Our faith informs us otherwise. Jesus himself emphatically and repeatedly urges us to pray and to pray for something (see especially Luke 18:1-8). Furthermore, we know that God responds to prayer, such as when he responded to Moses’s intercession such that, “the Lord changed his mind about the punishment he had threatened to inflict on his people” (Exod 32:14). Finally, while it is true that no creature may “divert” the Creator from what he intends to do in his wisdom, we must remember that God always intends to accomplish things in a certain way.

Take the woman in the Gospel who, having suffered hemorrhages for twelve years, touches Jesus’s cloak and finds healing (Luke 8:40-48). In the narrative, Jesus inquires, “Who has touched me, for I know that power has gone out from me?” Here, the narrative and Jesus’ own words make it sound like it was the woman who brought about the healing. Jesus almost reaffirms this when, on finding the woman, he informs her: “your faith has saved you.”

Any healing Jesus performs he performs as God; thus, he would not have healed the woman unless he first wished it to happen. We also know that God could have healed her at any point during the twelve years she suffered. But Jesus did not want only to heal this woman; he wanted to heal her in a specific way. He wanted to heal her through her reaching out to touch his cloak in faith. He wanted to heal her by answering her prayer.

It is often the case that God wants to give us what we need, but he wants to give us what we need as a response to our prayers. Prayer evokes something in us.
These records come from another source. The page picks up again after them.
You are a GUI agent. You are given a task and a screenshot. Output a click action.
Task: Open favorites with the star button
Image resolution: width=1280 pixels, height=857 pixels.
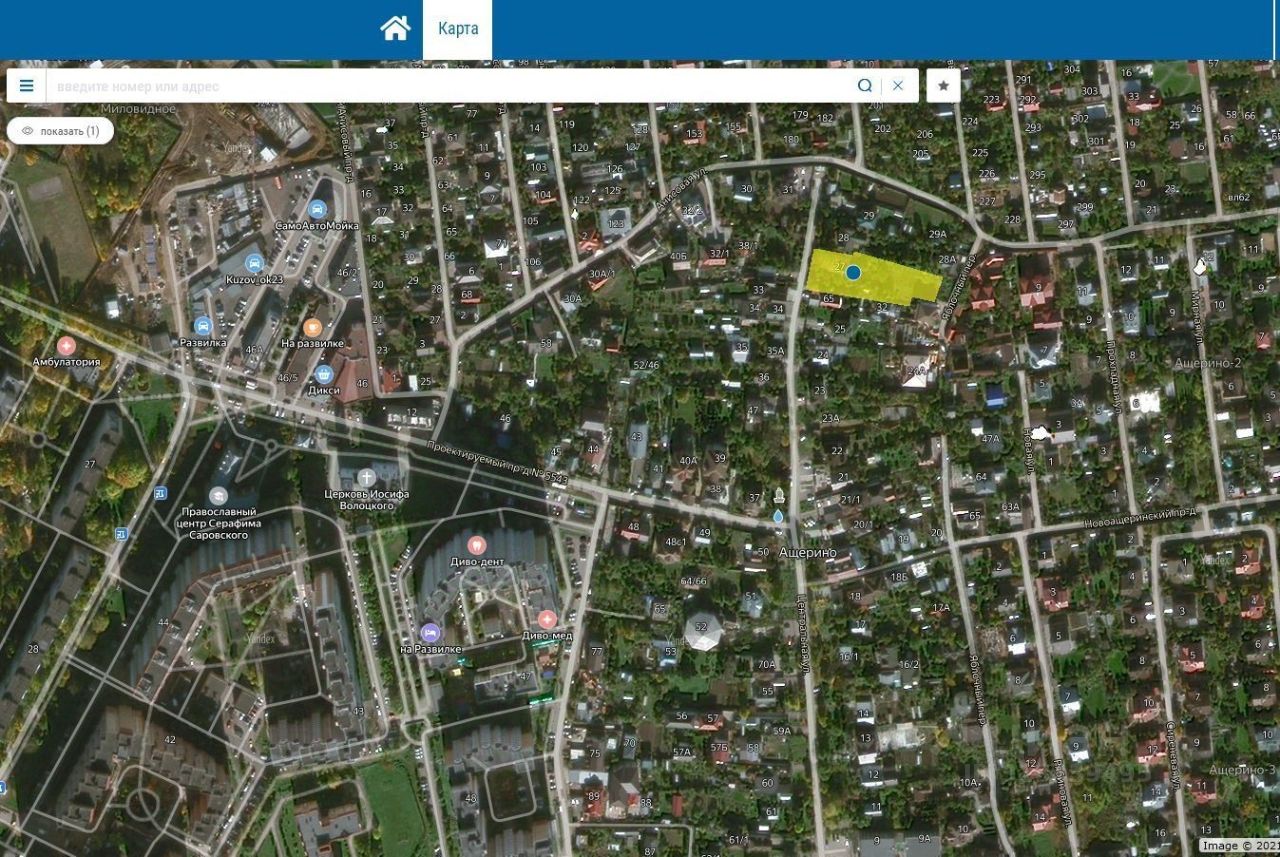943,86
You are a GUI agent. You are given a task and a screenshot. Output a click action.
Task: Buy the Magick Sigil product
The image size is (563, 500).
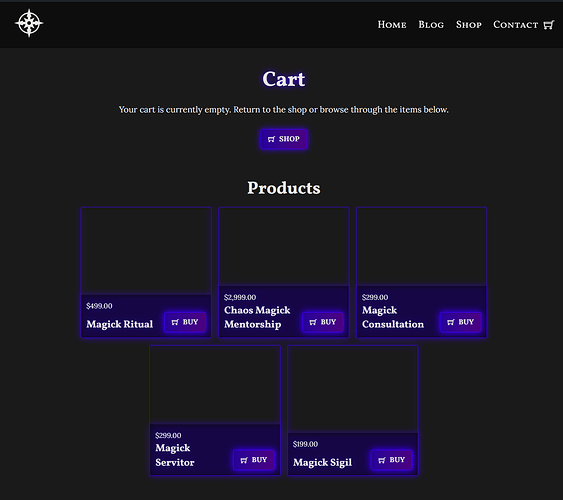pyautogui.click(x=391, y=460)
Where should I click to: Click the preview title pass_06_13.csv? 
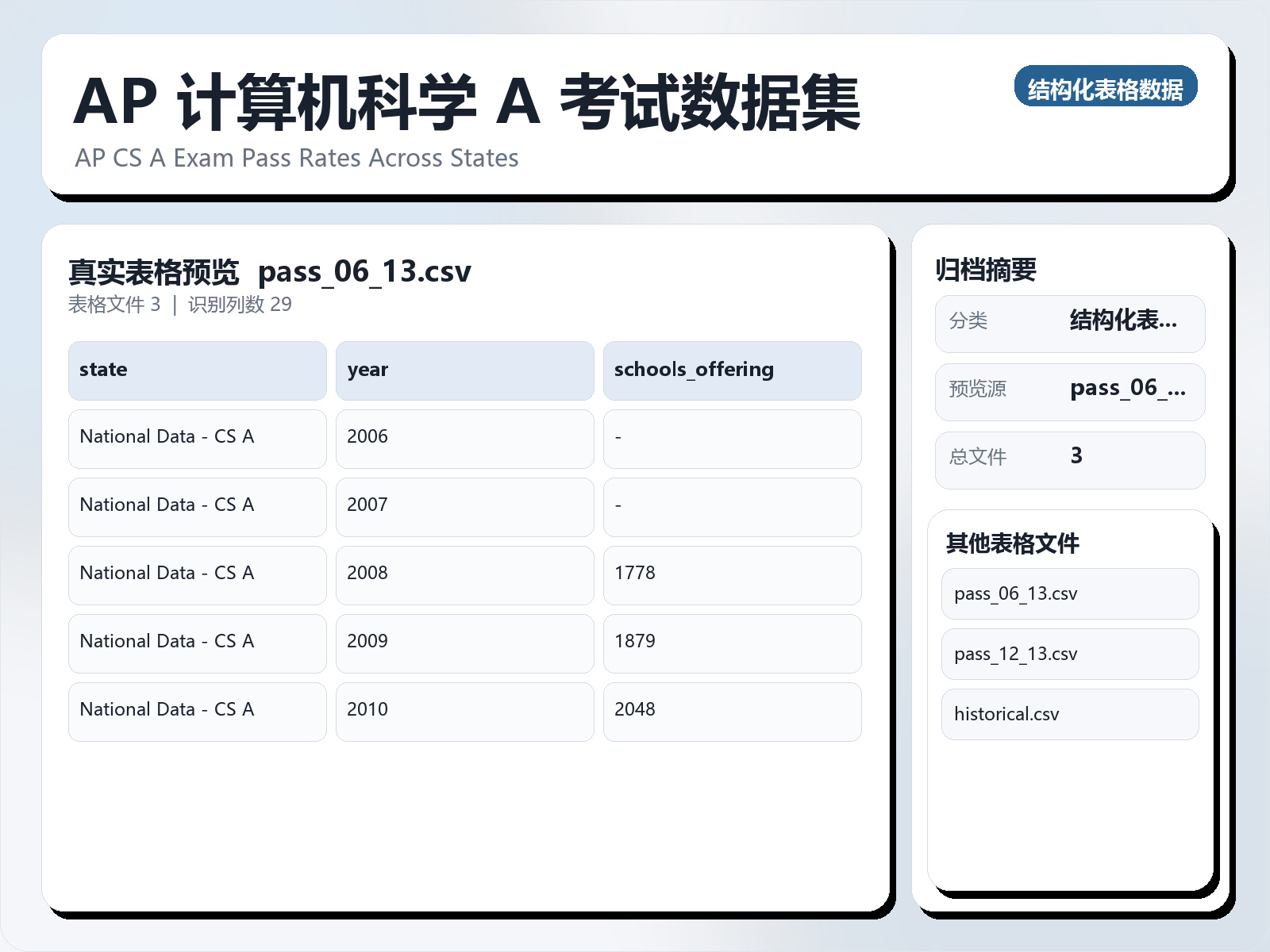[x=365, y=271]

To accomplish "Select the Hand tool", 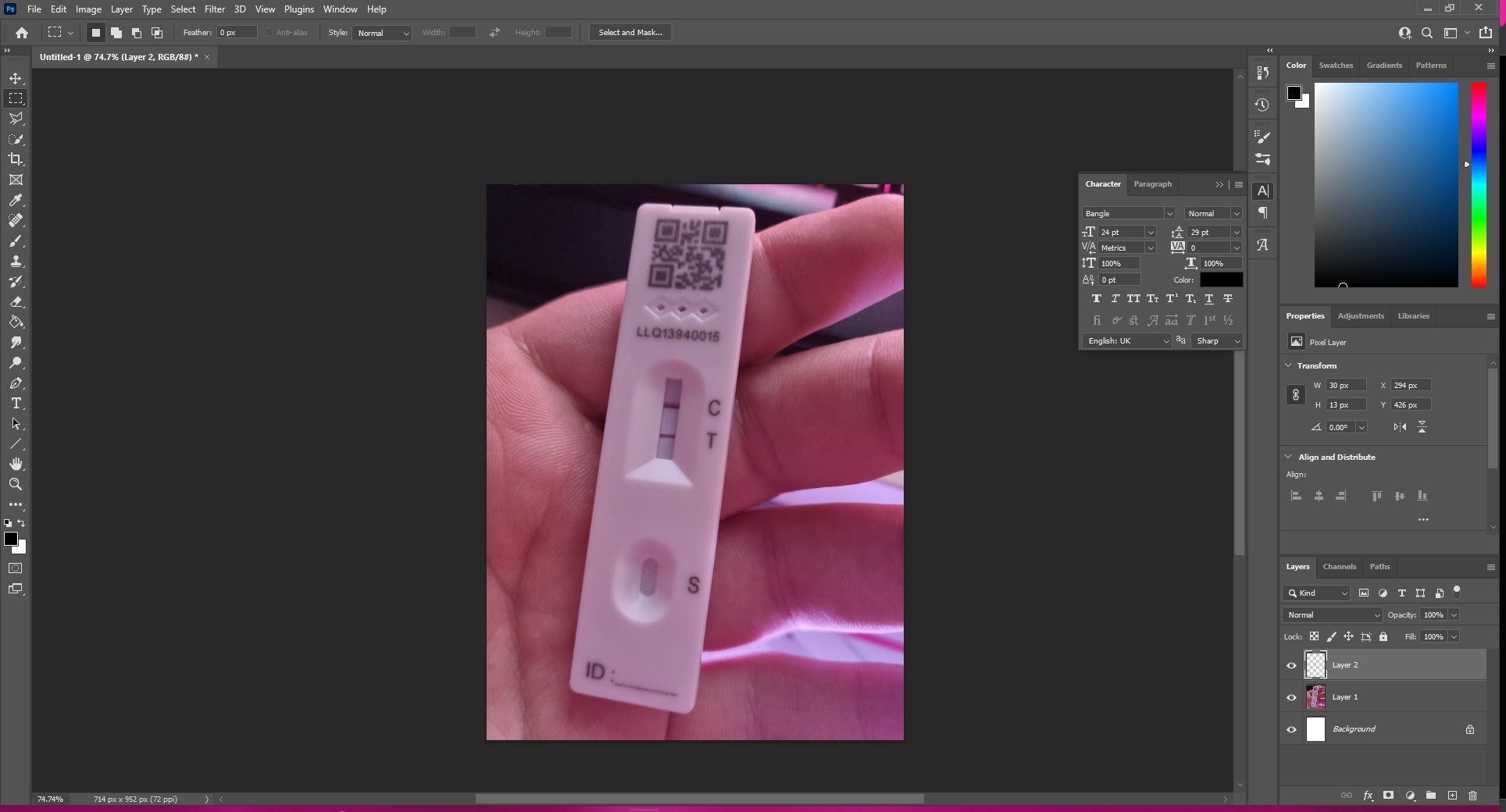I will pos(16,465).
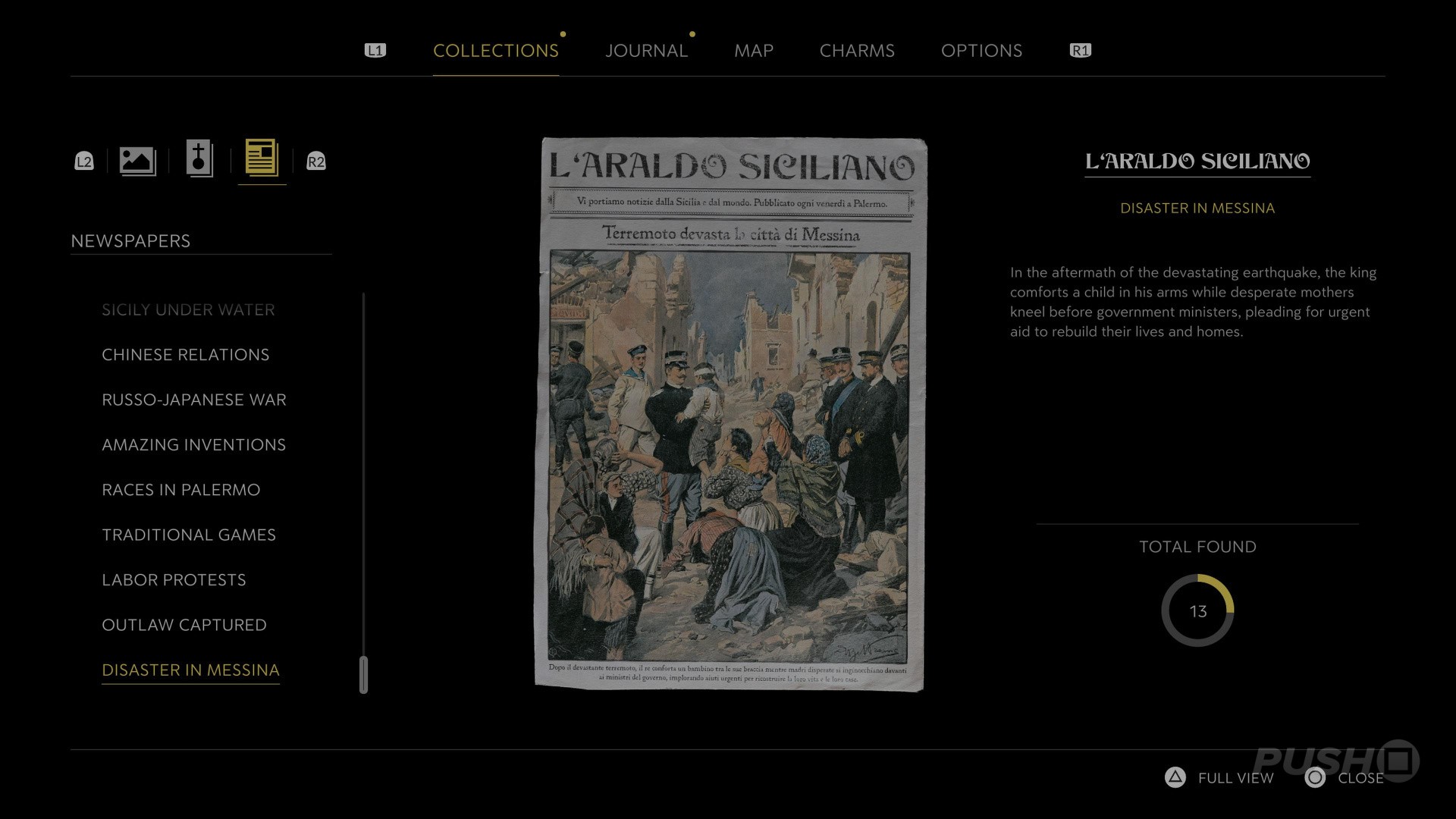This screenshot has height=819, width=1456.
Task: Select the newspapers collection icon
Action: (262, 158)
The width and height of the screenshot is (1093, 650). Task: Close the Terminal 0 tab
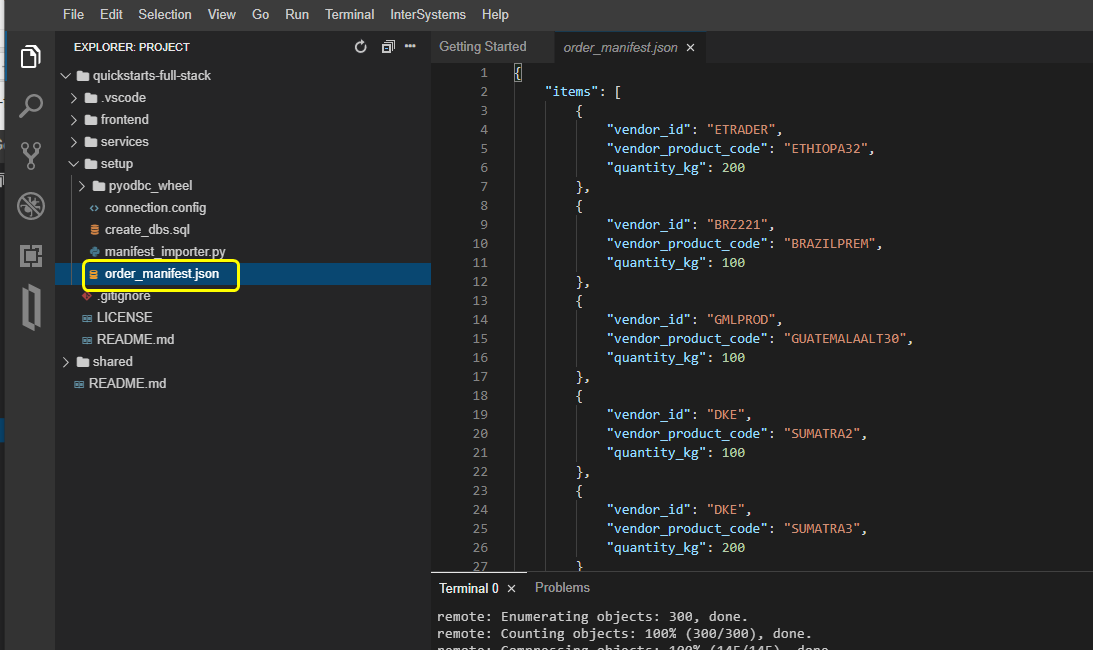pyautogui.click(x=511, y=589)
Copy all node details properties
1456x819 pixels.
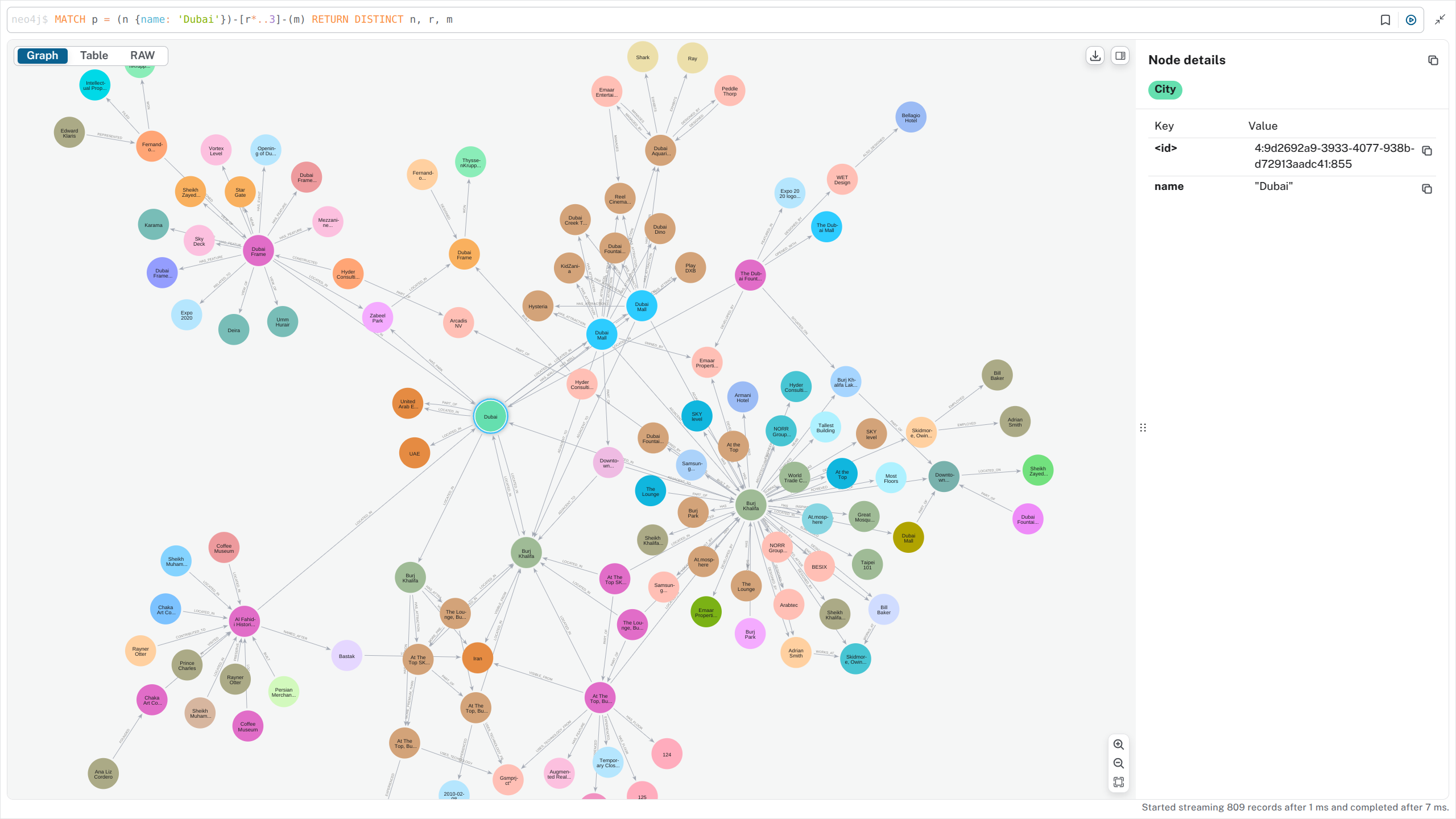[1433, 60]
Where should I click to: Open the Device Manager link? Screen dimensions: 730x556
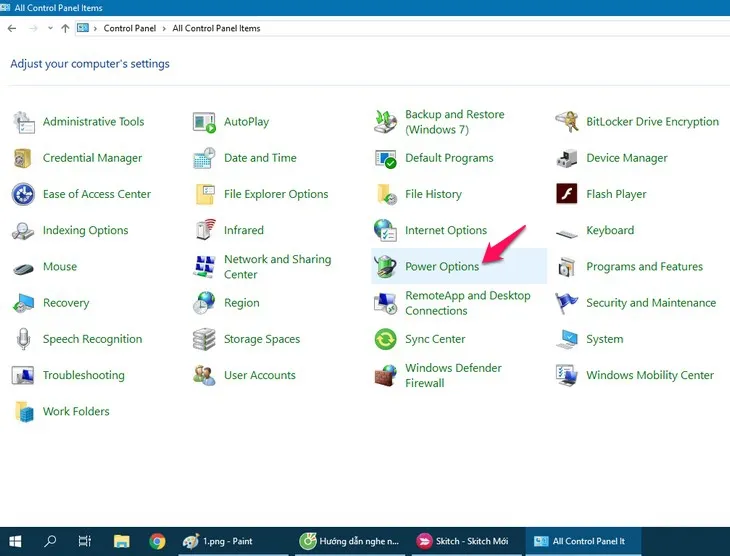point(627,158)
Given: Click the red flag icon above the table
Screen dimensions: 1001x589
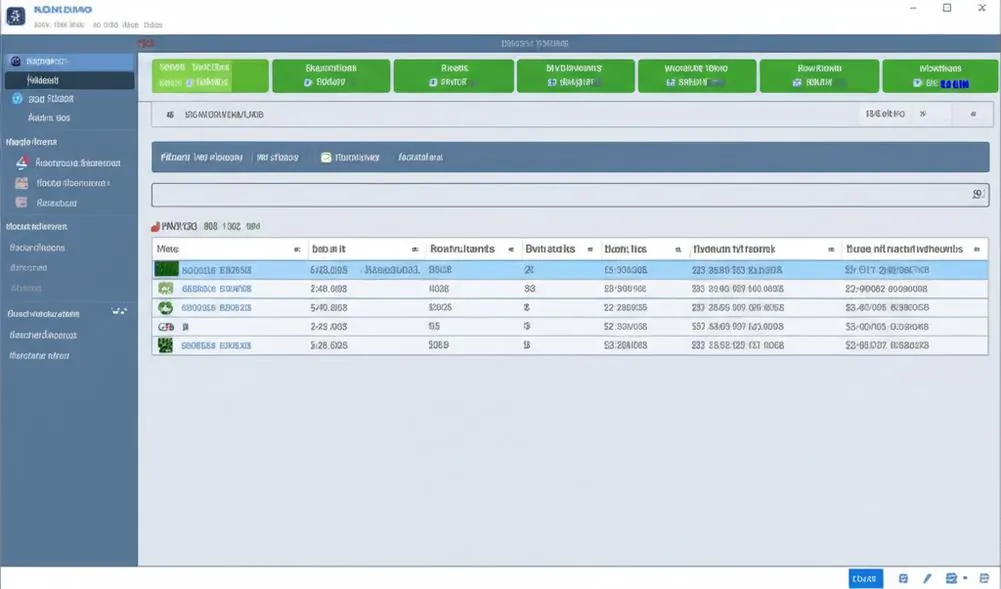Looking at the screenshot, I should [x=155, y=227].
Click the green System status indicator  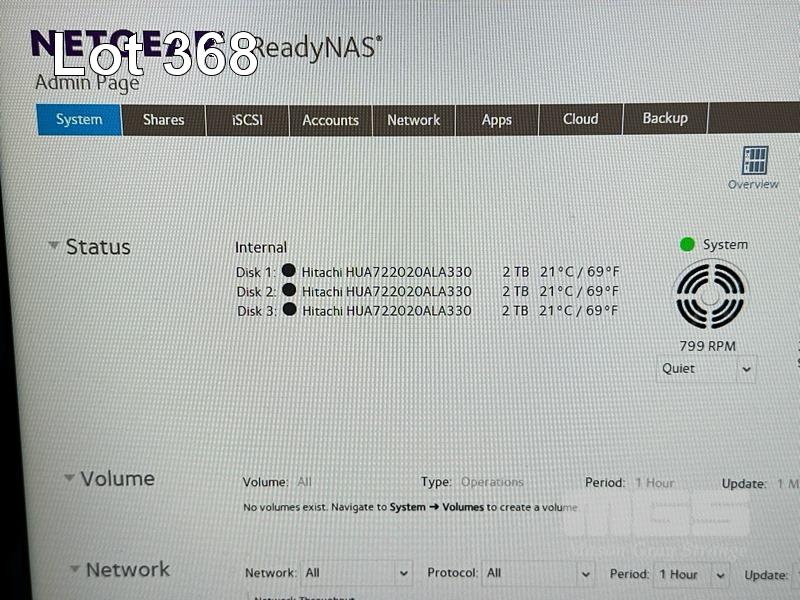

By our prayers, we rely on God to fulfill our needs and trust that God loves us and wishes to provide for us. By telling him our needs, we place ourselves in his hands. We do not change God’s mind, for he already knows what he is going to do and how. Nevertheless, how God chooses to fulfill our needs is often in response to our asking him in faith. As St. Thomas writes so lucidly, “we do not pray in order that we might change the divine disposition but so that we might obtain what God disposes to give through the prayers of his saints” (ST II-II.q.83, a.2).